En 2021, le dramaturge Mike Bartlett a eu une idée et, à l’instar de Thespis avant lui, a décidé que le meilleur moyen était de montrer « l’avenir » au public. Il a écrit une pièce et, début 2022, je me suis retrouvé à l’Old Vic de Londres pour la découvrir.
The 47th mettait en scène un Joe Biden mentalement instable qui supplie Kamala Harris de se présenter à sa place. Harris devient la candidate désignée à l’issue d’un processus chaotique, opaque et sans primaires, à seulement trois mois du jour du scrutin, si tardivement que plusieurs États avaient déjà imprimé (et parfois même envoyé) des bulletins de vote portant le nom de Biden.
Cinq ans plus tard, si Bartlett avait eu la même clairvoyance concernant les événements politiques très suivis d’aujourd’hui, il n’aurait peut-être pas écrit une pièce, mais aurait plutôt parié sur le résultat.

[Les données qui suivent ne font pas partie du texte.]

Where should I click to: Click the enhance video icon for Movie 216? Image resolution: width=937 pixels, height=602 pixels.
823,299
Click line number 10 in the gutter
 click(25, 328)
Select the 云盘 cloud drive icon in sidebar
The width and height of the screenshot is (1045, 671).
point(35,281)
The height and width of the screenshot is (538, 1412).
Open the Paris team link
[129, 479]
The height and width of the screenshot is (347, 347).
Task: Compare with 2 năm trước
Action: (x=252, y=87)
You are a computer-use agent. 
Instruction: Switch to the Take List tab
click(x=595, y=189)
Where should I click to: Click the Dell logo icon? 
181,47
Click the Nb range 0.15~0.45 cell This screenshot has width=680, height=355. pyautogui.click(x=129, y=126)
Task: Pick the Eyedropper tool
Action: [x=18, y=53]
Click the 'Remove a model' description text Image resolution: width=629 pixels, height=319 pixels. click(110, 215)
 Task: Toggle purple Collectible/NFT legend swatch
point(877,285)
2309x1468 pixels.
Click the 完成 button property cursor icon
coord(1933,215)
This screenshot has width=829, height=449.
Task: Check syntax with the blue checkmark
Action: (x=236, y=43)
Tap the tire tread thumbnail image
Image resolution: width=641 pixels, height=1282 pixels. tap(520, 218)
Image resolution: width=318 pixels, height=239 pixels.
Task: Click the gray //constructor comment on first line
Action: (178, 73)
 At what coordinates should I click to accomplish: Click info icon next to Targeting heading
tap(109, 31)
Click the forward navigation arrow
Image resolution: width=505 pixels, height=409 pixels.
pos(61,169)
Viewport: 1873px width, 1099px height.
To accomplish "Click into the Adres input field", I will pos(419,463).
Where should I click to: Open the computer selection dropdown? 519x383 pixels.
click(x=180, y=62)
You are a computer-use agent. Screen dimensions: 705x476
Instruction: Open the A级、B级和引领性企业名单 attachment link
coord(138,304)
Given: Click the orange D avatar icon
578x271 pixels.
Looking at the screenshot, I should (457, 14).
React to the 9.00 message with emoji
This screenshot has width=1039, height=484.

Les marchés prédictifs ont connu une explosion en ligne, avec des volumes de paris qui devraient dépasser les 300 milliards de dollars en 2026, sur des sujets allant de la victoire des Boston Celtics face aux New York Knicks à la robe que Beyoncé portera au Met Gala. Polymarket et ses concurrents (Kalshi, DexWin, Drift, etc.) sont des marchés décentralisés qui permettent de placer et de régler de manière anonyme des paris sur divers événements, qu’ils fassent ou non l’actualité.
Stimulé par la technologie et le marketing, l’imaginaire collectif s’est détourné de l’art pour se consacrer à la recherche du profit. Kalshi et Polymarket affichent actuellement des valorisations supérieures à 20 milliards de dollars.
L’essor actuel des marchés prédictifs reflète parfaitement le climat de casino qui prédomine aujourd’hui sur Internet. Leurs mécanismes pourraient également nous rapprocher du principal problème du web actuel : celui d’un Internet qui envahit la vie réelle, où la sagesse collective définit la réalité à l’avance, plutôt que de la prédire. Il existe d’autres domaines où nous acceptons des relations contre-intuitives ou perturbantes entre le futur et le présent (la loi de Parkinson en est un exemple classique), mais les paris sont un cas particulier.